■ Written request ■
Copy out the data below without changing anything, starting at the line that contains "1164x625 pixels. How" and continuing down through the line that contains "pos(1026,21)", with both of those lines included.
::: Supplied data
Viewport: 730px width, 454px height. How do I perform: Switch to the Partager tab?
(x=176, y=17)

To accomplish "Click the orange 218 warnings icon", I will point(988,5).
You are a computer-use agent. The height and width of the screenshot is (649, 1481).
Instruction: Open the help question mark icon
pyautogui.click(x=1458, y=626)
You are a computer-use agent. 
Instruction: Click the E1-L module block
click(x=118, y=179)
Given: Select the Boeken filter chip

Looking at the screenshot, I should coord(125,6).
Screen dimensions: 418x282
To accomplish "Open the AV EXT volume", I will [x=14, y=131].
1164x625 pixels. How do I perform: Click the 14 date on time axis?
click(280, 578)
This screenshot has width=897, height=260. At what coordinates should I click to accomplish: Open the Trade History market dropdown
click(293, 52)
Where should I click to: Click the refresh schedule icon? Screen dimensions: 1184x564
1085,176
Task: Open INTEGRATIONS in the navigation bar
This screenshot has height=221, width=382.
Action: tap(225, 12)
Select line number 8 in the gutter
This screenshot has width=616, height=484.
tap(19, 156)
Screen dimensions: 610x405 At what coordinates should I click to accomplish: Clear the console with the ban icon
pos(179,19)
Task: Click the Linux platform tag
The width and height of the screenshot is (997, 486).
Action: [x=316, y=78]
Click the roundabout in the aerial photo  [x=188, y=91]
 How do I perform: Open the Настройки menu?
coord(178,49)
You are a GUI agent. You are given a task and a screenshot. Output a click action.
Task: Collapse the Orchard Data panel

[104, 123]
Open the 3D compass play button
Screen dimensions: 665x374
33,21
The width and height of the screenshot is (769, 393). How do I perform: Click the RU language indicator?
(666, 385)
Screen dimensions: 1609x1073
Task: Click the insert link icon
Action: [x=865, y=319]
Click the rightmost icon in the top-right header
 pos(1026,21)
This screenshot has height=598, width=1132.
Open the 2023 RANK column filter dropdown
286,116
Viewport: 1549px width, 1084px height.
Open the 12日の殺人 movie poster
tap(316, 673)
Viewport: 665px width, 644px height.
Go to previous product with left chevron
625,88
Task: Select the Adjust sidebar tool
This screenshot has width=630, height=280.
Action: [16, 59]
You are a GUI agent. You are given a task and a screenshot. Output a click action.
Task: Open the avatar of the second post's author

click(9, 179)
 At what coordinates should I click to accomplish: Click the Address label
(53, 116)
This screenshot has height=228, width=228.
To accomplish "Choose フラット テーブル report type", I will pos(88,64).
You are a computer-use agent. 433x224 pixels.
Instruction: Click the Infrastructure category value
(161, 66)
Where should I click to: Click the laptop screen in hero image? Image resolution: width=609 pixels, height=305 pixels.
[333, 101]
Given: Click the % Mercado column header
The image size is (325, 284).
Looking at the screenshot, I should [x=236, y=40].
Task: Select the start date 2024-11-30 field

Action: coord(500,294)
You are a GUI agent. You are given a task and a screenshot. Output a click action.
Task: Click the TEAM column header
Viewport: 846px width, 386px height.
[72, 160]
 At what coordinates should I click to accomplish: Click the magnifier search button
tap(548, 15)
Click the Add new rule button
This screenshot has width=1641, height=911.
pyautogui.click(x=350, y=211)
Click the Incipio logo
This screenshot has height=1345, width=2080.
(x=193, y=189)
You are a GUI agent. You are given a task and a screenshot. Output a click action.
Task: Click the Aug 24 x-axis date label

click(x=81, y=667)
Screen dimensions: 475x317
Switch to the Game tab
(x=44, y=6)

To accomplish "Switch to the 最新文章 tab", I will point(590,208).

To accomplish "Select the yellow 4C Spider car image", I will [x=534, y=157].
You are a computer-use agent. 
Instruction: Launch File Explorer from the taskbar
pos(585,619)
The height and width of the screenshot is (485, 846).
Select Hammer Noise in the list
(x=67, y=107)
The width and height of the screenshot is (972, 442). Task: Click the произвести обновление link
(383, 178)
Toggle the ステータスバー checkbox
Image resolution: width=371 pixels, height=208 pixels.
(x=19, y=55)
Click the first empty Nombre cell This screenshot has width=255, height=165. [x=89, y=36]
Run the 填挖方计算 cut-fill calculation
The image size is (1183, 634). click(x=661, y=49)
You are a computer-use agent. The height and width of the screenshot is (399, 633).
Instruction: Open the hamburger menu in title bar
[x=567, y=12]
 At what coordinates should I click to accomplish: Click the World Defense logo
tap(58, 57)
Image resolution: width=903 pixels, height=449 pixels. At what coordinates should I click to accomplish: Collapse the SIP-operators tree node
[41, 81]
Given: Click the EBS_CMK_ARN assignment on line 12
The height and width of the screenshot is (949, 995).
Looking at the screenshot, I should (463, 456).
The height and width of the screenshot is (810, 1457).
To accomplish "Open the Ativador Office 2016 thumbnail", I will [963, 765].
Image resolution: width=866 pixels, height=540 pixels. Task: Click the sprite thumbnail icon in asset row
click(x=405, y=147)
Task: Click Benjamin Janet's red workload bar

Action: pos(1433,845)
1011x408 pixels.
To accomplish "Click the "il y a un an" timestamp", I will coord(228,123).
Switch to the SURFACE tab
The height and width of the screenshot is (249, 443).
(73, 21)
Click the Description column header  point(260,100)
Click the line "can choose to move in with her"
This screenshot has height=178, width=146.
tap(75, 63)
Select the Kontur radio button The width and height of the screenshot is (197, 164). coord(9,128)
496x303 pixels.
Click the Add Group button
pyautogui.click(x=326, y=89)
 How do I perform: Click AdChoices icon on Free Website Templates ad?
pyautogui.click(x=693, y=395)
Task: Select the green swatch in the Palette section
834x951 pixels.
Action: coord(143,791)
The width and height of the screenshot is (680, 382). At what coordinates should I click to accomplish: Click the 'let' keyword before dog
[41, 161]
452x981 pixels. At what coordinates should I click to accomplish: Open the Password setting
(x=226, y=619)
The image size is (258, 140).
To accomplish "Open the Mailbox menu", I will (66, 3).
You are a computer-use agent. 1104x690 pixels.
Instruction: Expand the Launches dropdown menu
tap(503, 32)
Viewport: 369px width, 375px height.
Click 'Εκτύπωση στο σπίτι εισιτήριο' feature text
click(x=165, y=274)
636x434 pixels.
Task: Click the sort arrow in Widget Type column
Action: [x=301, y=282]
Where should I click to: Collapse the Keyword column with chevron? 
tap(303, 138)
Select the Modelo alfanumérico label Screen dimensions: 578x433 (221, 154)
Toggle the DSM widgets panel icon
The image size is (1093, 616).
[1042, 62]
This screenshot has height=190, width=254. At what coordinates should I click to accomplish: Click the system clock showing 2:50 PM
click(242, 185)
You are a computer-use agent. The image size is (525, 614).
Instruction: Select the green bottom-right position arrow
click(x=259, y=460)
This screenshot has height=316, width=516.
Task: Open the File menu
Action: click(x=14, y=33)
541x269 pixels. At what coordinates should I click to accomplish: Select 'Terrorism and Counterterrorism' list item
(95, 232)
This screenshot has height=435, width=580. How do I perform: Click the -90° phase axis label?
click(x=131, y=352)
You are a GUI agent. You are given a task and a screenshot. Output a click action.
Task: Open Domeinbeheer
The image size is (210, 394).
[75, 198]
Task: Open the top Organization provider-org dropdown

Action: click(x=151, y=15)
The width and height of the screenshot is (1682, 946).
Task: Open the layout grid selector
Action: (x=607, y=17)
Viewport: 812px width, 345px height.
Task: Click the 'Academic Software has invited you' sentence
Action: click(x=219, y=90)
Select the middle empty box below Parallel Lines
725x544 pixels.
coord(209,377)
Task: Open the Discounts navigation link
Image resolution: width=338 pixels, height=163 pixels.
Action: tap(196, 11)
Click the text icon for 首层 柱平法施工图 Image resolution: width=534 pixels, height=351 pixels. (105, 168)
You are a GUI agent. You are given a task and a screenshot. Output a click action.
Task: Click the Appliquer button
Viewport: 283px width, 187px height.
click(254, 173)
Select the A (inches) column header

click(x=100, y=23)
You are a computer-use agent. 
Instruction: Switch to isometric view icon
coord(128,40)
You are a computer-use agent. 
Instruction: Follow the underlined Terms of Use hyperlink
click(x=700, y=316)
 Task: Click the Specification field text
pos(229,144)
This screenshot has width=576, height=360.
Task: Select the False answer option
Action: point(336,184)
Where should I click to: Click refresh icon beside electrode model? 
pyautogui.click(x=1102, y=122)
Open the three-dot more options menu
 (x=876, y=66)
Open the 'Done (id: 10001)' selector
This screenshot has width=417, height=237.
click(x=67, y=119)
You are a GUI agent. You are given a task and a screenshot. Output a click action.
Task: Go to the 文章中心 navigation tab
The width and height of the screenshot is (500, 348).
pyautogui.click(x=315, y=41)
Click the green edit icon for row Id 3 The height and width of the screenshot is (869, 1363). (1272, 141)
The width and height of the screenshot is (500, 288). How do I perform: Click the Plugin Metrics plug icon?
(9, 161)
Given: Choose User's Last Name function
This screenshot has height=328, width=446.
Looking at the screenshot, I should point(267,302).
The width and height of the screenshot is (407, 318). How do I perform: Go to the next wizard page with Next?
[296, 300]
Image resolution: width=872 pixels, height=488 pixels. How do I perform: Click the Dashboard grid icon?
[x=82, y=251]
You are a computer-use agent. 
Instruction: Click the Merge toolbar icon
::::::
■ Answer below ■
1164x625 pixels. How do I perform: Click the 14 date on time axis?
click(280, 578)
This screenshot has width=897, height=260. At what coordinates should I click to accomplish: Open the Trade History market dropdown
click(293, 52)
Where should I click to: Click the refresh schedule icon? Screen dimensions: 1184x564
1085,176
Task: Open INTEGRATIONS in the navigation bar
This screenshot has height=221, width=382.
Action: tap(225, 12)
Select line number 8 in the gutter
This screenshot has width=616, height=484.
tap(19, 156)
Screen dimensions: 610x405 At what coordinates should I click to accomplish: Clear the console with the ban icon
pos(179,19)
Task: Click the Linux platform tag
The width and height of the screenshot is (997, 486).
Action: [x=316, y=78]
Click the roundabout in the aerial photo  [x=188, y=91]
 How do I perform: Open the Настройки menu?
coord(178,49)
You are a GUI agent. You are given a task and a screenshot. Output a click action.
Task: Collapse the Orchard Data panel

[104, 123]
Open the 3D compass play button
Screen dimensions: 665x374
33,21
The width and height of the screenshot is (769, 393). How do I perform: Click the RU language indicator?
(666, 385)
Screen dimensions: 1609x1073
Task: Click the insert link icon
Action: [x=865, y=319]
Click the rightmost icon in the top-right header
 pos(1026,21)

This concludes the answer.